▶ To do
Give the number of lines in the data that hold the string "Condividi". Nothing else is needed.

Provided material below:

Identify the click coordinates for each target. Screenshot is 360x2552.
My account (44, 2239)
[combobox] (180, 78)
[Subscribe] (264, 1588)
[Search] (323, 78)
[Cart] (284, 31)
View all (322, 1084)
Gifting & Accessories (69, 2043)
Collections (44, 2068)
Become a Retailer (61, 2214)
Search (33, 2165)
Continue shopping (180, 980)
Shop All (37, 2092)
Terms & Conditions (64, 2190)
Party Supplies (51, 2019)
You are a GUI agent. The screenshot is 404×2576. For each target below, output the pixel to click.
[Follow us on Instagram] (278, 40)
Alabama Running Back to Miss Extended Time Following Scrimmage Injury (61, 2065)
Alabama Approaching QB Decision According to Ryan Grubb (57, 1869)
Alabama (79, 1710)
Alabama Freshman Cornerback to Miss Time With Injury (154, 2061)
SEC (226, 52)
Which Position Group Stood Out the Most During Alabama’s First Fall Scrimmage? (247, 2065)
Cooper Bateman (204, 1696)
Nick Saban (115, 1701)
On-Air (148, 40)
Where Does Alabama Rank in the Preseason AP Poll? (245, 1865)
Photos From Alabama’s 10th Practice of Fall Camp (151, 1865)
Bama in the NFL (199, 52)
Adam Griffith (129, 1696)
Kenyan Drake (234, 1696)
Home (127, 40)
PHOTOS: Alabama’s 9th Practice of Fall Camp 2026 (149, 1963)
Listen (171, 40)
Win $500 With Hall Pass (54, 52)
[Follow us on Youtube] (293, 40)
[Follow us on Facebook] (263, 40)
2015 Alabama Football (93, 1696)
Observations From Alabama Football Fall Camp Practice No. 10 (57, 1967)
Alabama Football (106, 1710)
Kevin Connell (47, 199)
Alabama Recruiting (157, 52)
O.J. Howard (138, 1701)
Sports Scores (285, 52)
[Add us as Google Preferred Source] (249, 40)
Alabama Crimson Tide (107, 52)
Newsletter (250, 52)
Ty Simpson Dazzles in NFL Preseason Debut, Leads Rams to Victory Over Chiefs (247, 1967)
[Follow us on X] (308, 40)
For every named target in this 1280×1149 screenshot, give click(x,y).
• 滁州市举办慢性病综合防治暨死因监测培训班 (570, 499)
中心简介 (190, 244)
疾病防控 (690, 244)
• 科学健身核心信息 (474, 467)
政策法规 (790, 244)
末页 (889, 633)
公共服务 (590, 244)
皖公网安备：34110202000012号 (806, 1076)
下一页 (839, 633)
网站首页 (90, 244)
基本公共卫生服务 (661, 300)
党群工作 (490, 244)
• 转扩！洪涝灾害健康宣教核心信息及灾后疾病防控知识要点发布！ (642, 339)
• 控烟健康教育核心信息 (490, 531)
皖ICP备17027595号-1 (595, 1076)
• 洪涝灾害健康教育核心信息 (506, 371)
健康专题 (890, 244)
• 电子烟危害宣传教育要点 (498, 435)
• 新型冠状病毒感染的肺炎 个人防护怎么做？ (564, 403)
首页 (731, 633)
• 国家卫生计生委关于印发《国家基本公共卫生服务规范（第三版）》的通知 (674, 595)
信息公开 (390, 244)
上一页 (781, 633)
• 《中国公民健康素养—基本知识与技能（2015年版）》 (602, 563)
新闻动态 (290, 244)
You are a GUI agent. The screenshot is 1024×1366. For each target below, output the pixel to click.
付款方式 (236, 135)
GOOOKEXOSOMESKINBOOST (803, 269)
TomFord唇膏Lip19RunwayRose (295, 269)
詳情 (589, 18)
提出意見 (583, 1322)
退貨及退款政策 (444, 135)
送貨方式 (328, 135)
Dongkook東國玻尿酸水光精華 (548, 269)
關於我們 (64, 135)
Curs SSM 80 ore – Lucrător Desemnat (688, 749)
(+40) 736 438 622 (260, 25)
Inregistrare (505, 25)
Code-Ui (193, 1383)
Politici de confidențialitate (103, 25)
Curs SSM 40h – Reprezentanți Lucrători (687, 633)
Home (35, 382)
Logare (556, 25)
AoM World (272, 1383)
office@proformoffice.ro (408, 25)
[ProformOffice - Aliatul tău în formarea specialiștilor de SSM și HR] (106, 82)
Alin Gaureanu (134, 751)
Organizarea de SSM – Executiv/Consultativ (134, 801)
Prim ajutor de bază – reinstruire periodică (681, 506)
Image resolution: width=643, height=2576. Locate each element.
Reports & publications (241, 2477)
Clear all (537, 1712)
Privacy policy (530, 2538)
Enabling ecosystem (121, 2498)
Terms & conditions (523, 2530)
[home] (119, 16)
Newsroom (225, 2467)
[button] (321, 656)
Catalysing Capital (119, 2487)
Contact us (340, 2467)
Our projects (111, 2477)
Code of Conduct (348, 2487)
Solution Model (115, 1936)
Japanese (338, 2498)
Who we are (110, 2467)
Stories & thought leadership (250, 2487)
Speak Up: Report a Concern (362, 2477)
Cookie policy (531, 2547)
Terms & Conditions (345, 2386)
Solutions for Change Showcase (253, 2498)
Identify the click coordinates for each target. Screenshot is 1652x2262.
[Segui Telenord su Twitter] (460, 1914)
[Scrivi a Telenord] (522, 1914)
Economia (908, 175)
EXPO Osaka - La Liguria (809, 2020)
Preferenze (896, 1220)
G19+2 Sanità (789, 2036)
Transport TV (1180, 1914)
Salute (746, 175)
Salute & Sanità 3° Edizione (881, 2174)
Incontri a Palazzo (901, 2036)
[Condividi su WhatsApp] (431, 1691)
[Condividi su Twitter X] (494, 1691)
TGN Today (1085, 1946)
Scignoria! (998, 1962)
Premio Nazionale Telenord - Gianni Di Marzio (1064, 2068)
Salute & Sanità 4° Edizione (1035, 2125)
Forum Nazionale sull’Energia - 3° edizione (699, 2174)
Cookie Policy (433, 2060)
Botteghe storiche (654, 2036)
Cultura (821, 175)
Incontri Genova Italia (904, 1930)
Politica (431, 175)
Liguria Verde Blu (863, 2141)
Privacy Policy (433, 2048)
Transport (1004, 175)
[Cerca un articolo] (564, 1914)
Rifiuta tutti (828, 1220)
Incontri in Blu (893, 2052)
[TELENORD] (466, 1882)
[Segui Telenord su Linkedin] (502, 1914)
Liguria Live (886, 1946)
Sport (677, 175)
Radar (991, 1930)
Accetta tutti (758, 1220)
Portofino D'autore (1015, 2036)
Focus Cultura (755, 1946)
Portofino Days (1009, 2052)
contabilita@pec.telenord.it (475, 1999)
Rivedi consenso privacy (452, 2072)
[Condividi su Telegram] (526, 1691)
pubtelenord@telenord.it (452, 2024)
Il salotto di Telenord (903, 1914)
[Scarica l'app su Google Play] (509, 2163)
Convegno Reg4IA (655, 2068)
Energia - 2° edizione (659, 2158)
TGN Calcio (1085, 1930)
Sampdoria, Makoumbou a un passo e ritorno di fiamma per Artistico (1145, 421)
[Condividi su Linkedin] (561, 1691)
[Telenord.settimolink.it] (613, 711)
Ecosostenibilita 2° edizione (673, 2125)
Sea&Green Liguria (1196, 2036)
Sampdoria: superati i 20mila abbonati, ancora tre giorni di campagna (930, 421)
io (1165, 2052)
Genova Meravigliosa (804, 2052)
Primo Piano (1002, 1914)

End of Provided material.

▶ Solution
4